La Côte d’Ivoire vivait coupée en deux par la guerre depuis 2002, dans une impasse politique et militaire. Les populations du Nord, zone rebelle, souffrant du manque d’institutions en matière de sécurité, d’éducation, de santé publique, ont dû partir se réfugier dans le sud du pays ou s’expatrier au Burkina Faso. Plus d’un million de personnes ont ainsi fui leurs villages.
Pour mettre un terme à cette guerre civile ivoirienne, un accord a été élaboré entre les parties en conflit, sur l’initiative de Blaise Compaoré, président du Burkina Faso, avec le soutien de l’ONU et de la France dans le cadre des recommandations de l’Union africaine. Une communauté chrétienne a également facilité la solution pacifique de ce conflit ( Sant’Egidio).
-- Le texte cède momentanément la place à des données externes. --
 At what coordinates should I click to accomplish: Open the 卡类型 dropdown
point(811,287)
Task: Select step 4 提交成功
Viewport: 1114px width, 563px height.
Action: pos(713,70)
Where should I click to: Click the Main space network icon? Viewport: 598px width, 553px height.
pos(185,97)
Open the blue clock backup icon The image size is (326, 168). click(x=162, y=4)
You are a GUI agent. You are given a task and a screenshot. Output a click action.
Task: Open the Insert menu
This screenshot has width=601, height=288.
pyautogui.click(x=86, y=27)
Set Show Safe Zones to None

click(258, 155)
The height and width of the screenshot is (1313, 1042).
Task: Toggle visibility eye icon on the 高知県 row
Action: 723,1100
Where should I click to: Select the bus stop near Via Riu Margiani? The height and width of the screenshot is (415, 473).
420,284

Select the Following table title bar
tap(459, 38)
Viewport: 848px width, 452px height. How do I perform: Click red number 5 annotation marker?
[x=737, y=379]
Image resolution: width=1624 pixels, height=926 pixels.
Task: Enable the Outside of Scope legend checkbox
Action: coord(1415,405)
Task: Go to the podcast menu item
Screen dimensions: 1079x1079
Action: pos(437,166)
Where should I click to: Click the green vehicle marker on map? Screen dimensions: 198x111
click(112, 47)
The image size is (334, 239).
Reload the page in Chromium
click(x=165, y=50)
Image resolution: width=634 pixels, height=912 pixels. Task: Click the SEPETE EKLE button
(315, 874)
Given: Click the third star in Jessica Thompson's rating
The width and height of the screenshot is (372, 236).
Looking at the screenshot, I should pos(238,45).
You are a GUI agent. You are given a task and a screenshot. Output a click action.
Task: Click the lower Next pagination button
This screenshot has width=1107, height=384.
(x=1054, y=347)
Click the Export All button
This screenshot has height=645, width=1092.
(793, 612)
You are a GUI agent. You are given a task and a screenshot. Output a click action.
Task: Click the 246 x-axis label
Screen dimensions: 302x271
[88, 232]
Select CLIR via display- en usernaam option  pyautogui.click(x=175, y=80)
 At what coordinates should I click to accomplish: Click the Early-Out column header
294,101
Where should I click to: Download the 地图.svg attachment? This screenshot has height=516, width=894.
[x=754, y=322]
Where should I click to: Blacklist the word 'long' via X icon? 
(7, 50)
Un accord politique a donc été signé à Ouagadougou par le Président de la République de Côte d’Ivoire, Laurent Gbagbo, et par Guillaume Soro, chef des factions rebelles « Forces Nouvelles ».
La Côte d’Ivoire, où un habitant sur trois est d’origine étrangère, passait pour le pays de l’hospitalité et de la tolérance, retrouvera-t-elle enfin paix,stabililté et propspérité? Les élections à la Présidence de la République ivoirienne, normalement prévue pour fin 2007, révèleront si la volonté de paix est plus forte que les ambitions partisanes.
Nombre d’Africains critiquent ouvertement la politique française, la qualifiant « d’interventionniste ». L’amitié franco-africaine est pourtant une longue tradition qui s'est traduite par des aides concrètes au développement. Quant à la présence militaire, elle est toujours multilatérale et régie par des mandats de l’ONU. L’Afrique restera longtemps encore un continent fragile, malgré ses ressources naturelles et malgré son potentiel humain.